═══ Raw records ═══

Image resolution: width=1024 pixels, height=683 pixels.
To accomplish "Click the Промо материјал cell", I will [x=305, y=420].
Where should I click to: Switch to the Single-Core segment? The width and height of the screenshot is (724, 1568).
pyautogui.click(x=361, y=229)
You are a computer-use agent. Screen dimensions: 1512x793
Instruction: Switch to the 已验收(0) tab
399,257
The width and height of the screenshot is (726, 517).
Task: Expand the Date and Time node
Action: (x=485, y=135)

═══

Required work >>
Return the listing above verbatim, reproducing every line without alteration.

Task result >>
Image resolution: width=1024 pixels, height=683 pixels.
To accomplish "Click the Промо материјал cell", I will [x=305, y=420].
Where should I click to: Switch to the Single-Core segment? The width and height of the screenshot is (724, 1568).
pyautogui.click(x=361, y=229)
You are a computer-use agent. Screen dimensions: 1512x793
Instruction: Switch to the 已验收(0) tab
399,257
The width and height of the screenshot is (726, 517).
Task: Expand the Date and Time node
Action: (x=485, y=135)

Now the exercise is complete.